> **YOUR OBJECTIVE**
Below are the records; copy each line in them that holds the word "text".

[Dataset entries]
++++++++++++++++++++

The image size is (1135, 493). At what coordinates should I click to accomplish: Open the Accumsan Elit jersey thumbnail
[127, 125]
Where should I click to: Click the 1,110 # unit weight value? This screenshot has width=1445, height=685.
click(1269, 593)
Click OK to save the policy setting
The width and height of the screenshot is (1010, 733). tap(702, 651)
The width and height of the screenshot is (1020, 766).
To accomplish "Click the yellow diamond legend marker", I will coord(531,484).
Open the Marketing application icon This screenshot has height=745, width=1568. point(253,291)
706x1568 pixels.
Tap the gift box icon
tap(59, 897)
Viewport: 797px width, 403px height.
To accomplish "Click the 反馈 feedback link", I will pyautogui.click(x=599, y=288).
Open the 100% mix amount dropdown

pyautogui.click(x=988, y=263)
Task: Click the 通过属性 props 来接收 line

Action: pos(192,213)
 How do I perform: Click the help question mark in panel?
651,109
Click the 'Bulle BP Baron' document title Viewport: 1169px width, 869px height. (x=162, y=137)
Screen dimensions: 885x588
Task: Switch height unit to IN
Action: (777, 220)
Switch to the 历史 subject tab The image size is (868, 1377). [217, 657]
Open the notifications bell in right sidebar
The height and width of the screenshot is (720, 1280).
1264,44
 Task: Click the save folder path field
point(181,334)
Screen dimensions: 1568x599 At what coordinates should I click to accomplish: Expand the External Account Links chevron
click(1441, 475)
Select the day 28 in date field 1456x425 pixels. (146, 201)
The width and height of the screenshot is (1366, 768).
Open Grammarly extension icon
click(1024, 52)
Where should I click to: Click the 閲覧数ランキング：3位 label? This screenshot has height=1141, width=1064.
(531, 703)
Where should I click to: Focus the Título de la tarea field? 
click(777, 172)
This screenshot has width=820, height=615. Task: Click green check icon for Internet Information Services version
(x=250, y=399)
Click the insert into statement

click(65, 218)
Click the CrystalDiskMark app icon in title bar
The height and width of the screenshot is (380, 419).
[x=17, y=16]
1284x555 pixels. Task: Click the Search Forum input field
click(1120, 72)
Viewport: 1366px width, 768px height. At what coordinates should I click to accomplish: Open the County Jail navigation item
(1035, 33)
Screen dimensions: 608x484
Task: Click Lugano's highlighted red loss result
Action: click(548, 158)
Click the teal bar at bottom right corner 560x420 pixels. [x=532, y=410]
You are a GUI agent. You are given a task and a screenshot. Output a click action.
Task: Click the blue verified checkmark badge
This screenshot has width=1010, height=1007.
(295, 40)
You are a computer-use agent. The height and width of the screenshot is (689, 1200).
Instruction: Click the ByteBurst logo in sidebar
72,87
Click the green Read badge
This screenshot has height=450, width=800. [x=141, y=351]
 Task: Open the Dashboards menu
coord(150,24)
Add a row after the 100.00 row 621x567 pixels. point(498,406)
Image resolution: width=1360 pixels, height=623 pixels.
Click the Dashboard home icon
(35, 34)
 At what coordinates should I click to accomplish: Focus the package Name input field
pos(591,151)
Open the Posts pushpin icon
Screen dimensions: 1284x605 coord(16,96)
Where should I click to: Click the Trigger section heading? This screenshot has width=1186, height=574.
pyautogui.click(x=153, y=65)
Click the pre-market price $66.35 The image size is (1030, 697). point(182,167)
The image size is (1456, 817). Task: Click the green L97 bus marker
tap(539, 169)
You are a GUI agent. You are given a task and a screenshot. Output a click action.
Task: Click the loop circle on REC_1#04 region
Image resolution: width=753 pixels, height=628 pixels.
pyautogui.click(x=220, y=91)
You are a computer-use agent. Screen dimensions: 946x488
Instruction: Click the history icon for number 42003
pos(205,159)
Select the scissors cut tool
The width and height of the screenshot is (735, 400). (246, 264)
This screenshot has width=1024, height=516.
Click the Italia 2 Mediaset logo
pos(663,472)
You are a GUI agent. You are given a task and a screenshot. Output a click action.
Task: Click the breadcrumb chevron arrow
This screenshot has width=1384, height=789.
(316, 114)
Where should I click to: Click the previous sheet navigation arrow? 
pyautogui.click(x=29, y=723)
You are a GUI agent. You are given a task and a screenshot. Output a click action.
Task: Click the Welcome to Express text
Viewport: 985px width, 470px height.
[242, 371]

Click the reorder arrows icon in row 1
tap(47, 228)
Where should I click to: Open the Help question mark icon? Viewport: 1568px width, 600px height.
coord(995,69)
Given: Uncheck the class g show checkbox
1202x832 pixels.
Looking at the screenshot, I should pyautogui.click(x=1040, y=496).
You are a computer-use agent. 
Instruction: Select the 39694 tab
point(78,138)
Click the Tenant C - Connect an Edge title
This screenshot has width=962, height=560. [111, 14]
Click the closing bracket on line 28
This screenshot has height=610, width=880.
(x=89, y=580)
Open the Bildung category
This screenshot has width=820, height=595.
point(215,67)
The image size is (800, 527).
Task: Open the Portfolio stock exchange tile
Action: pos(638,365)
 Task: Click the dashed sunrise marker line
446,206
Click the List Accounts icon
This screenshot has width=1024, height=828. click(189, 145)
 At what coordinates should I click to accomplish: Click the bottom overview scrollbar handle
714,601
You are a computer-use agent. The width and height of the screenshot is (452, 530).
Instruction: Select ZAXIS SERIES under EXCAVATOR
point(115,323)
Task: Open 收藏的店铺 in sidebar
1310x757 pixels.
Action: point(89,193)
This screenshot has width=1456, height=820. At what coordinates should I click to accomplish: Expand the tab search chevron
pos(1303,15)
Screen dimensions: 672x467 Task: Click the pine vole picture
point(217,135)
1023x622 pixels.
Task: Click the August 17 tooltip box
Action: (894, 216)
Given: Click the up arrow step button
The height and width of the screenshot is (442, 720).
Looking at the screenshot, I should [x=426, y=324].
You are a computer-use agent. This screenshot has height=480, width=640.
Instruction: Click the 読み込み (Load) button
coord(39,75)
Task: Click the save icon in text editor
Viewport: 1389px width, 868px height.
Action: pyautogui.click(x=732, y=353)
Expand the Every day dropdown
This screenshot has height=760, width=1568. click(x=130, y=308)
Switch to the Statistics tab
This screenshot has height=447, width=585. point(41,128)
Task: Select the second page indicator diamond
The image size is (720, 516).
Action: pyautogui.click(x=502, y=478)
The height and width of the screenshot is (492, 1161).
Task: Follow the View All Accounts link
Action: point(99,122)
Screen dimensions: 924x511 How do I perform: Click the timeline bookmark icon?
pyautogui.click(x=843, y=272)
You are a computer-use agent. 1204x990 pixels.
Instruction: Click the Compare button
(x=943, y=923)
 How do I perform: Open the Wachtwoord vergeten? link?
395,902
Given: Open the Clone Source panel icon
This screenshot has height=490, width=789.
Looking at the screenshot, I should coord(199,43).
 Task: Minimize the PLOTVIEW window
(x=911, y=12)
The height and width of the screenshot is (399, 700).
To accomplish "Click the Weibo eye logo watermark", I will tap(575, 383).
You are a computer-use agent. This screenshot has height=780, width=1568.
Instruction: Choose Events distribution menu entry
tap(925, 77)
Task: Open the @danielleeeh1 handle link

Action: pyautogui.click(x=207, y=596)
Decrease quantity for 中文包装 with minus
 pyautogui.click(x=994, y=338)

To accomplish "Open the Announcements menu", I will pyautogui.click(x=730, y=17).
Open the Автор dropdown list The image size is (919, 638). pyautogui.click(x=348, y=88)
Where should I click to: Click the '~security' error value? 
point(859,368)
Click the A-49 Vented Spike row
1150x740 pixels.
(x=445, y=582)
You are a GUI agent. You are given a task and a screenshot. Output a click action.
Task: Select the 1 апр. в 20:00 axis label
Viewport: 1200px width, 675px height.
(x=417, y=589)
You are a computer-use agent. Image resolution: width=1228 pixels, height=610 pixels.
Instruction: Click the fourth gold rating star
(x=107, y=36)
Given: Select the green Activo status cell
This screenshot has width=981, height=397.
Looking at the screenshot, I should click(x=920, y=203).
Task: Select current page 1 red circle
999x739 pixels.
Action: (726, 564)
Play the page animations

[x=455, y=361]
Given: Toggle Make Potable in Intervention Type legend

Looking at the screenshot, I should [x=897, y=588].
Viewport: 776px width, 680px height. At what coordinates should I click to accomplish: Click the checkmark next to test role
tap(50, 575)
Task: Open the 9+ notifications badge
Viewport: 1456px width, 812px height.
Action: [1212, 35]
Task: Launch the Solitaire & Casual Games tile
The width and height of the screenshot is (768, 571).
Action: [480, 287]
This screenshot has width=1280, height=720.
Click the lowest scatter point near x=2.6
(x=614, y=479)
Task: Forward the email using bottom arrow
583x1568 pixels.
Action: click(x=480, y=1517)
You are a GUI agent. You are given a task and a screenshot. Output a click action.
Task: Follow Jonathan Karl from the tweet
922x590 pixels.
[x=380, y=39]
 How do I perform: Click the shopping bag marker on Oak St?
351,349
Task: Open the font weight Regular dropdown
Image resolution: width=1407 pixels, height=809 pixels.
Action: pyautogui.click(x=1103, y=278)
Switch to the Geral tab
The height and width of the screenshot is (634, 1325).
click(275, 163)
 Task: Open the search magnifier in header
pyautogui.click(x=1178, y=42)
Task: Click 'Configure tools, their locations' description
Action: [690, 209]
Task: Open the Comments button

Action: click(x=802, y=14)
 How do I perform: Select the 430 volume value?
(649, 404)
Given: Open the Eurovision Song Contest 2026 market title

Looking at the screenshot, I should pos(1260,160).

++++++++++++++++++++

> **SOLUTION TO THE EXERCISE**
Task: Click the Welcome to Express text
Task: Click the save icon in text editor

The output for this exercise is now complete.